1. A method for evaluating brittle crack arrestability of a steel plate, the method comprising using a large test piece, cooling the large test piece to a predetermined temperature, applying a predetermined stress to the cooled large test piece, forming a crack propagating in the stressed large test piece, and evaluating brittle crack arrestability of the steel plate, wherein the large test piece is a test piece having a width of 500 mm or more and a length of 500 mm or more taken from the steel plate, a notch, at which a brittle crack is generated, is disposed on one edge in a central portion of the one edge in a direction in which the predetermined stress is to be applied to the large test piece, an embrittled region having a predetermined length L extending in a propagation direction of the brittle crack is formed by performing fusion welding before application of the predetermined stress to the large test piece at a tip of the notch or so as to include the tip, and a fusion zone spaced from the embrittled region is formed before application of the predetermined stress to the large test piece in at least one location in the test piece after the embrittled region is formed, the fusion zone being formed at a position satisfying expression (1) below and having lengths satisfying expressions (2) and (3) below:
1.0t≤d≤7.0t  (1), where d: distance (mm) between a center of the embrittled region and a center of the fusion zone and t: thickness (mm) of the test piece (steel plate),
−0.3L≤ΔL1≤0.3L  (2),
0≤ΔL2≤0.4L  (3), where L: length (mm) of the embrittled region, ΔL1: distance (mm) in the propagation direction of the brittle crack between a front edge of the embrittled region and a front edge of the fusion zone (where negative value denotes a position on a non-evaluation region side from the front edge of the embrittled region and a positive value denotes a position on an evaluation region side from the front edge of the embrittled region), and ΔL2: distance (mm) in the propagation direction of the brittle crack between an edge of the test piece and an edge of the fusion zone.
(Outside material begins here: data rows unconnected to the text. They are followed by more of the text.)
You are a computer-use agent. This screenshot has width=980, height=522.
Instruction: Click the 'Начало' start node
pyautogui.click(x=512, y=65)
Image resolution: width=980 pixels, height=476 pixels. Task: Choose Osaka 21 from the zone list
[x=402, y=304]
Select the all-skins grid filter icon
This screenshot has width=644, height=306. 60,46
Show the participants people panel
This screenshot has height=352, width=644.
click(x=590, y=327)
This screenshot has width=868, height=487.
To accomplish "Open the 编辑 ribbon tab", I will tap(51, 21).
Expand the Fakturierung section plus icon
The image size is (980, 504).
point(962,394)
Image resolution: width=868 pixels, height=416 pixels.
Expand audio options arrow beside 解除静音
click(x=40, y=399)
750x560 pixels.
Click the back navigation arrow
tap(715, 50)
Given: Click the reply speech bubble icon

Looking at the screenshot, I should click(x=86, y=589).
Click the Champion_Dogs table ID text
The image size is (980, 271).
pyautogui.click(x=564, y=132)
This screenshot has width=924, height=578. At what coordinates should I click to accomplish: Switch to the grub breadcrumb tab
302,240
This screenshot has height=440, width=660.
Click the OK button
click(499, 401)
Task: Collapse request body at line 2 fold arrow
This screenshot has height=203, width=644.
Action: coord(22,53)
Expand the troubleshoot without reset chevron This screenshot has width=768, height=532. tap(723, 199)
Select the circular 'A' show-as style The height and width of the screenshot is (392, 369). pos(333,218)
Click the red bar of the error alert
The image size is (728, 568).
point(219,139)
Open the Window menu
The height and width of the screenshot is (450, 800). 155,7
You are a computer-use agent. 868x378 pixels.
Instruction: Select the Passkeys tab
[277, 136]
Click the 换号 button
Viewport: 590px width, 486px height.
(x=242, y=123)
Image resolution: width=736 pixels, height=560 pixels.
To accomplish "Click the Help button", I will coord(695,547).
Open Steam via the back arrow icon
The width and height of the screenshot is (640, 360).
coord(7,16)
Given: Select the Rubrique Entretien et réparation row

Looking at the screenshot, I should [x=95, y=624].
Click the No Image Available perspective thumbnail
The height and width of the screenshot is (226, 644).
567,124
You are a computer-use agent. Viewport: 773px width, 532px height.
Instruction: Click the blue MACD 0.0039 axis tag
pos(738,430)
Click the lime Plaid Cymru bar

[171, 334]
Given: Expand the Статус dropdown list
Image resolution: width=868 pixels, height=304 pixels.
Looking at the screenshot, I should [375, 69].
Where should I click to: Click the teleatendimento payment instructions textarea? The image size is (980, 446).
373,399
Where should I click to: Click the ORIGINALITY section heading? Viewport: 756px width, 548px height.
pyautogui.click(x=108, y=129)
2. The method for evaluating brittle crack arrestability of a steel plate according to claim 1, wherein the step of forming the crack propagating in the stressed large test piece comprises forming a crack using a double tensile process.

Description

BRIEF DESCRIPTION OF THE DRAWINGS

(1) The FIGURE is a schematic diagram of a large test piece used in accordance with aspects of the present invention.

DETAILED DESCRIPTION OF EMBODIMENTS OF THE INVENTION

(2) One aspect of the present invention is a method for evaluating brittle crack arrestability of a steel plate. In accordance with aspects of the present invention, the brittle crack arrestability of a steel plate is evaluated by using a large test piece, by cooling the large test piece to a predetermined temperature, by applying a predetermined stress to the large test piece, and by forming a crack propagating in the stressed test piece.

(3) In accordance with the FIGURE, the large test piece used in accordance with aspects of the present invention will be described.

(4) The FIGURE is a schematic diagram of a large test piece used in accordance with aspects of the present invention. As illustrated in the FIGURE, in accordance with aspects of the present invention, a large test piece 1 (hereinafter, also referred to as a “test piece”) which is taken from a steel plate (having a thickness of t mm), that is, an evaluation object, and which has a width of 500 mm or more and a length of 500 mm or more is used.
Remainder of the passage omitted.